# Revell Reissues Confirmed



## djnick66 (May 2, 2008)

I just got in the mail the Revell 2009 "First Half New Releases" color catalogue...

Rommels Rod
Tijuana Taxi
Red Baron
Babylon 5 fighter and space station
ex Aurora Wolfman, Drac, Frank and Mummy
Apollo Spacecraft, Saturn V and Lunar Landing diorama
Star Wars Sith Infilatrator, Republic Gunship snap kits

And a good many aircraft, car and old Monogram armor reissues.


----------



## John May (Nov 16, 2004)

:thumbsup:


----------



## beck (Oct 22, 2003)

and i told myself a while back i wasn't going to buy as many models this year . BWAAAAAHAAAHAHAHA yeah right !! 
great news !:thumbsup:
hb


----------



## djnick66 (May 2, 2008)

beck said:


> and i told myself a while back i wasn't going to buy as many models this year . BWAAAAAHAAAHAHAHA yeah right !!
> great news !:thumbsup:
> hb


You can hold true to your promise to yourself.
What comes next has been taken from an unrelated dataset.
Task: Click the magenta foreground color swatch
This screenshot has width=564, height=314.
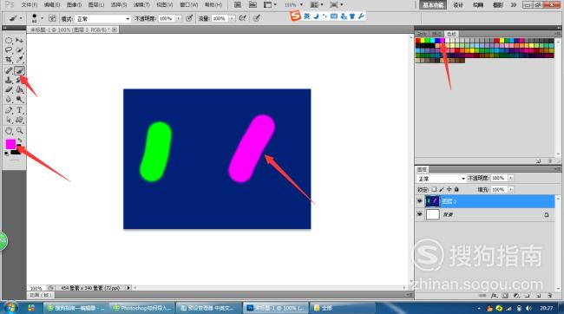Action: (10, 144)
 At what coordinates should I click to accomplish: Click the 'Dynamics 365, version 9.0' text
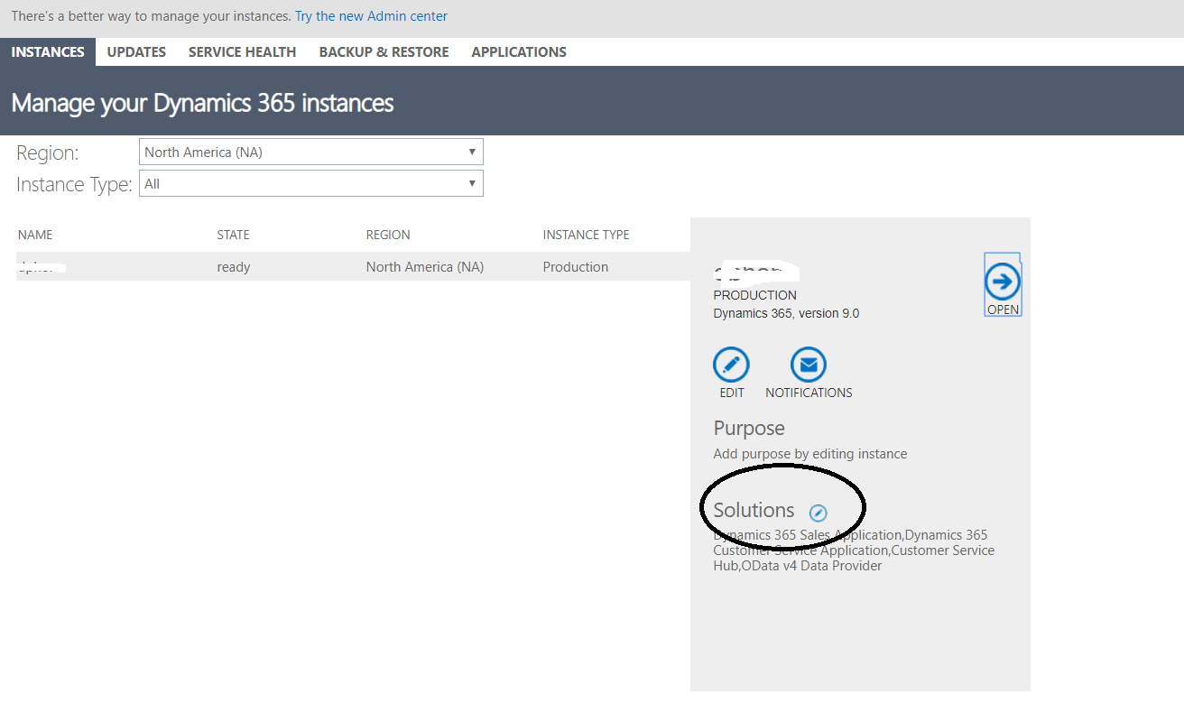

The kits are for NEXT YEAR so buy as many as you want.


----------



## MonsterModelMan (Dec 20, 2000)

I'm still waiting to hear when the Deals Wheels OLD SCHOOL stuff is coming out...I'm hoping in Nov or Dec of 08...can you confirm when?

MMM


----------



## djnick66 (May 2, 2008)

MonsterModelMan said:


> I'm still waiting to hear when the Deals Wheels OLD SCHOOL stuff is coming out...I'm hoping in Nov or Dec of 08...can you confirm when?
> 
> MMM


I doubt it is 08. The catalog is all the new stuff for the first half of 2009. Unless its some special repop, its got to be late 09 at the earliest. Maybe when the full 2009 catalogue comes out (around Feb?)


----------



## Zombie_61 (Apr 21, 2004)

MonsterModelMan said:


> I'm still waiting to hear when the Deals Wheels OLD SCHOOL stuff is coming out...I'm hoping in Nov or Dec of 08...can you confirm when?
> 
> MMM


According to Tower Hobbies, the Messa Schnitzel and Trans Um Tirebird are scheduled for late November 2008, and the Van is scheduled for late December 2008. However, I won't be surprised if those get pushed to the first quarter of 2009.


----------



## otto (Jan 1, 1970)

I'm still wondering about the Aurora monsters reissue for the 1st half of 2009. Moebius holds the Universal License for that period as far as I know..


----------



## djnick66 (May 2, 2008)

More than one company can be licensed to make models for Universal, Paramount, etc. The Revell catalogue has the Universal logo. Moebius is making their own kits anyway.


----------



## KINGZILLA (Aug 27, 2005)

Ahhh those classic monsters are returning again. I wonder if they will be at Walmart ,and what the prices will be?


----------



## otto (Jan 1, 1970)

djnick66 said:


> More than one company can be licensed to make models for Universal, Paramount, etc. The Revell catalogue has the Universal logo. Moebius is making their own kits anyway.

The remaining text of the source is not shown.